DATA FOR THIS TASK:
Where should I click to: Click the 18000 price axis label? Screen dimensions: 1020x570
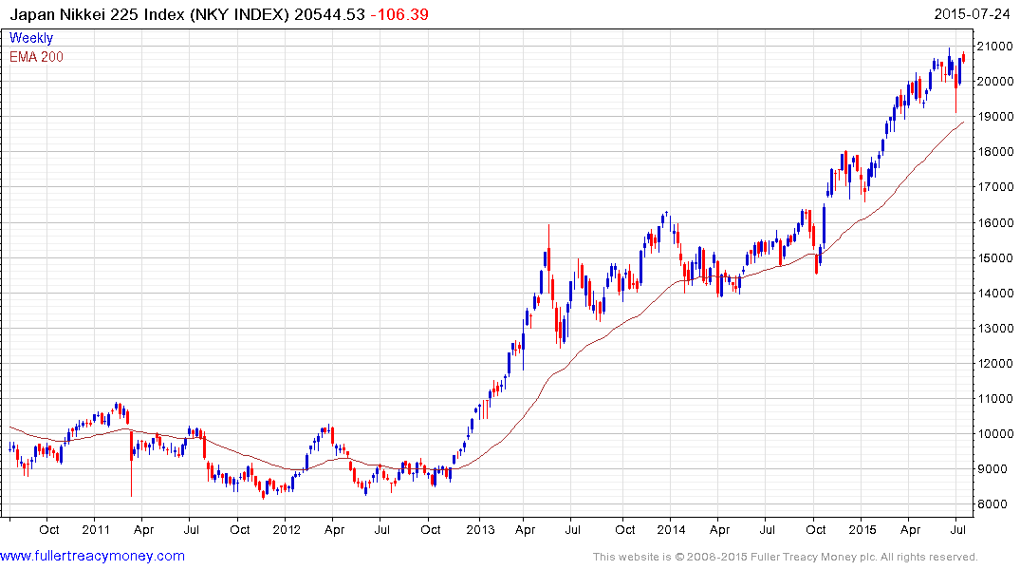point(995,152)
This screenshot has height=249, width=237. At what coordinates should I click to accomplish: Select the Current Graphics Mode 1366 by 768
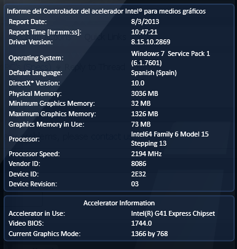pyautogui.click(x=149, y=234)
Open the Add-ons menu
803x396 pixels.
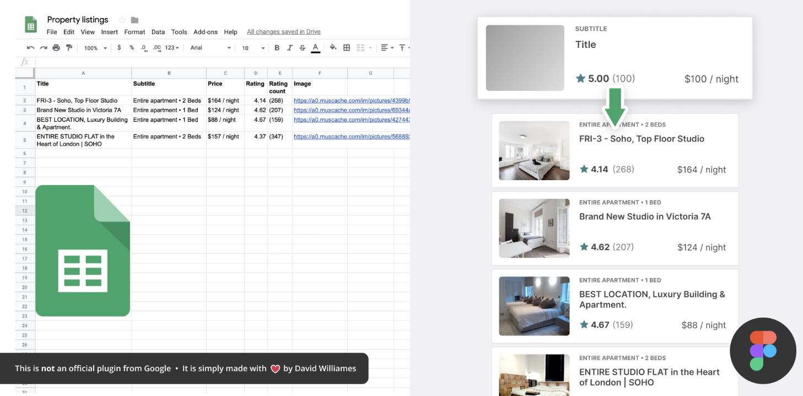[206, 32]
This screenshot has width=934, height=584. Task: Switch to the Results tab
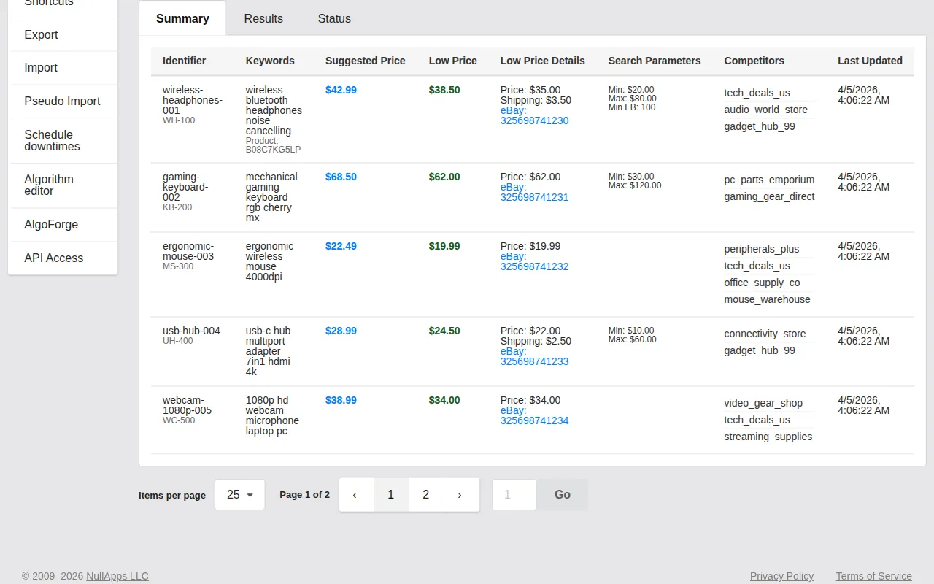coord(263,18)
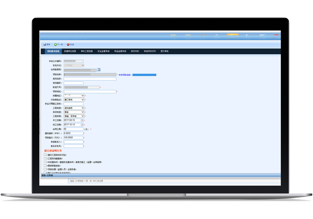Select the 申报资料打印 tab
Screen dimensions: 313x219
click(150, 51)
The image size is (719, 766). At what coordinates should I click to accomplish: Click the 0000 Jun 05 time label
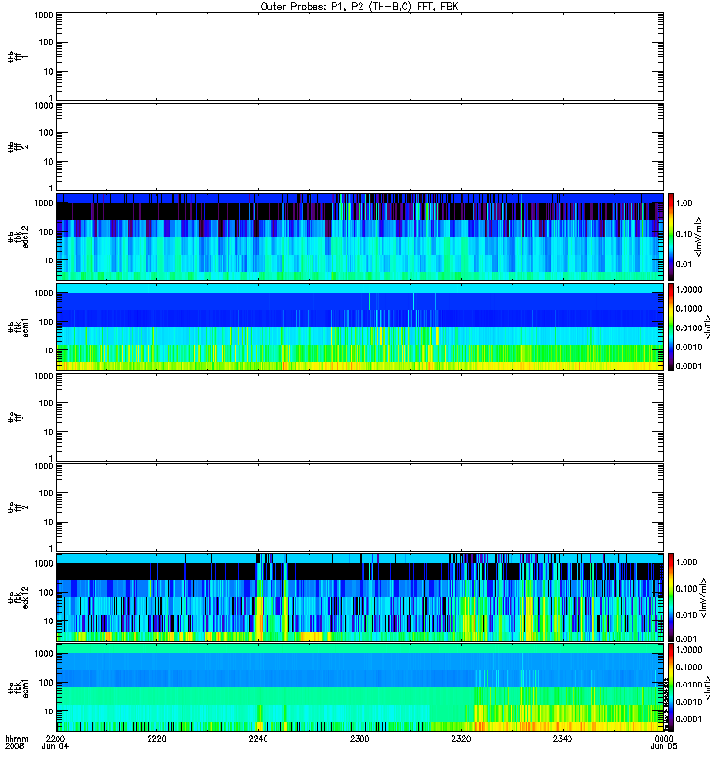click(663, 743)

EXERCISE DIRECTIONS: Quote, word for word and nothing more, every line from the line with "This screenshot has width=934, height=584." to the end of the entries, including both ends; skip any pictures.

REPLY:
This screenshot has width=934, height=584. Task: Switch to the Results tab
coord(263,18)
Select the 申报资料打印 tab
Screen dimensions: 313x219
click(150, 51)
The image size is (719, 766). At what coordinates should I click to accomplish: Click the 0000 Jun 05 time label
click(663, 743)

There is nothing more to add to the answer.